Aun en su más radical vocación escapista, el verdadero arte ilumina el accidente, la contingencia y la cotidiana perplejidad de la vida, así como las limitaciones del momento y el discurso intelectual. Tania mostró, al igual que el affaire Padilla, la imposibilidad insular de crear en libertad. A su vez, expuso la corrupta conciencia del arte y la literatura oficial. Al renunciar a la membresía de la Unión de Artistas y Escritores de Cuba (UNEAC), les dice a sus colegas: "Tienes un carnet de la UNEAC porque no te sales de tu celda, aunque vivas en París, malvivas en México o seas famoso en España". Les dice: "Si tienes un carnet de la UNEAC se debe a que todavía mereces un carnet de la UNEAC".

La respuesta de la UNEAC y el empantanado silencio de la mayoría de los creadores en la  Isla tiene una primaria lectura policíaca, bajo consigna de la Seguridad del Estado, que es el órgano rector de la cultura nacional. Y la otra lectura es canónica. Tania atentó contra el filisteo ideal de los pintores que comparan a Fidel con Apolo, los novelistas que exaltan a los detectives de la Policía Nacional Revolucionaria, los trovadores que firman peticiones de fusilamiento, las poetisas que rizan el rizo de las medias tintas y los cineastas que nos venden por audacia contestataria las más permisivas moralejas castristas.
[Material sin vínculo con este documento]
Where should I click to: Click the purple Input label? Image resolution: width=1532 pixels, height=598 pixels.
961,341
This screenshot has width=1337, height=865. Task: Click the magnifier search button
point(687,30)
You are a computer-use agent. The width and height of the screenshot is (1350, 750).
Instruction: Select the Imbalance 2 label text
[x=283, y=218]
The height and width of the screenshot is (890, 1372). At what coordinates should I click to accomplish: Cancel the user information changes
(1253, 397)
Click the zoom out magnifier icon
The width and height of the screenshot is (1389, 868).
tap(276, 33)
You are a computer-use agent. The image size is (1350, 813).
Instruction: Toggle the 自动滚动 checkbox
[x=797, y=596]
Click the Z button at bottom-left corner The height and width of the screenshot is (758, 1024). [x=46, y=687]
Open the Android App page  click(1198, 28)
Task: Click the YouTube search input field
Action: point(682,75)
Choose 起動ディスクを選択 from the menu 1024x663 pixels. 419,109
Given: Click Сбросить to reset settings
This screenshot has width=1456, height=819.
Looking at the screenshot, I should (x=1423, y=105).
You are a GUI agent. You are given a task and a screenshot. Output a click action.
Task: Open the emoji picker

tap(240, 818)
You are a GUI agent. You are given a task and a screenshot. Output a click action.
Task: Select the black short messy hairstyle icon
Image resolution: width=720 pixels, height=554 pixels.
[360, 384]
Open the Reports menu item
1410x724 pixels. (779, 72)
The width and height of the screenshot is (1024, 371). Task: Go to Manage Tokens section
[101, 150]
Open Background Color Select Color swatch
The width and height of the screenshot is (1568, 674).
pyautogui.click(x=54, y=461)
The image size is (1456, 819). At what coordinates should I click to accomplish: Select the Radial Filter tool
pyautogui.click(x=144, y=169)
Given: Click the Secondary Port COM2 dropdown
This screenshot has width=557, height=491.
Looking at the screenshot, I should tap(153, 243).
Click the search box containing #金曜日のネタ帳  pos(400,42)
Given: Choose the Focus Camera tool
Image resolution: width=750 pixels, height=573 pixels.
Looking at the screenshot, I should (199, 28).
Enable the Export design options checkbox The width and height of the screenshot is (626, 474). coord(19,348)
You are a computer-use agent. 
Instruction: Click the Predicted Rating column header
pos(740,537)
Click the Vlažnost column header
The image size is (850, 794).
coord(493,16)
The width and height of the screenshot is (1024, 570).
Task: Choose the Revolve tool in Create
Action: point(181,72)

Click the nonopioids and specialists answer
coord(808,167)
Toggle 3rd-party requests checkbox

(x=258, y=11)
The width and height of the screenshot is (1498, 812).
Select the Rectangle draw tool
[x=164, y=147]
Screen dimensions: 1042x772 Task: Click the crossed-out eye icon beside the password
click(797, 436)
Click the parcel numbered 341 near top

¿Quién dijo que no fue un éxito la performance? Han pasado los días, quizás pasarán los años, y nadie olvidará que Tania obligó a la dictadura a mostrar sus repugnantes cartas al principio de un nuevo juego con los americanos. Por si fuera poco, consiguió quebrar un par de poleas de esa inmoral línea de ensamblaje totalitario que convierte la sangre y el lodo en fresa y chocolate.

Comentarios [ 16 ]

Imagen de Anónimo

Contundente como siempre.  Y castroenteritis y los uneados de la UNEAC unidos en su silencio.

Feliz año nuevo y por muchos más.

Arístides

Imagen de Anónimo

El anónimo de 12 Ene 2015 - 11:15 da en la diana, cuando afirma que ésto "está cambiando aunque ellos no lo quieran". Si alguién hubiese aseverado, diez o quince años atrás,  que la hija de Miguel Brugera iba a desafiar a la junta militar por la que "Miguelito" lo dió todo, en plena "Plaza de la Bestia", ese cristiano hubiese sido tildado de fumador de yerbas exóticas. Reynaldo con su elegante prosa ha levantado muchas ronchitas, y es que el rey no tiene ropa, y quienes aún se arrodillan ante el rey están confrontando un futuro muy incierto. La ayuda que les brinda Masburro se acaba, y la de Washington nunca llegará.

Arnaldo de Armas

Imagen de Zoraida Marrero

¿Y quien es TANIA, LA FALSA?, ¿La que hacia como que era guerrillera, y la usaban como cantimplora o esa otra que escribe letanías en un blog prestado y vive en Europa?

Imagen de Anónimo

Gracias, Reynaldo. Un artículo de lujo. Formalmente impecable. Conceptualmente demoledor. Brillante... Muy bien colocadas las pullas contra el narrador, el pintor,  la poetisa y todo el gremio, que no se moja. La Uneac apesta. Tanto como el régimen y el sátrapa insepulto. Fo.

Nicolás Águila

Imagen de Anónimo

Manudo panfleto. Esto es Iroel o Ubieta, pero al revés. Nada de lo que aquí se dice tiene que ver con el arte o con las ideas de Tania Bruguera, que es una verdadera artista y no una propagandista anticastrista como la quiere presentar Andrés Reynaldo.

Imagen de Anónimo

¿Malgré Batista? Por favor. Si Dios le hubiera dado muchos años más en el gobierno, no tendríamos esta pesadilla. Bajo Batista, ese podio hubiera podido ponerse y todos hubieran hablado.

Imagen de Anónimo

Este "golpe de Estado poético", la literatura de cartas abiertas, el performace de las Damas de Blanco aun después de excarcelados sus familiares y todos los demás géneros del arte opositor son pura catibía

Imagen de Anónimo

Estan muy debiles para permitir esto! tiempo al tiempo.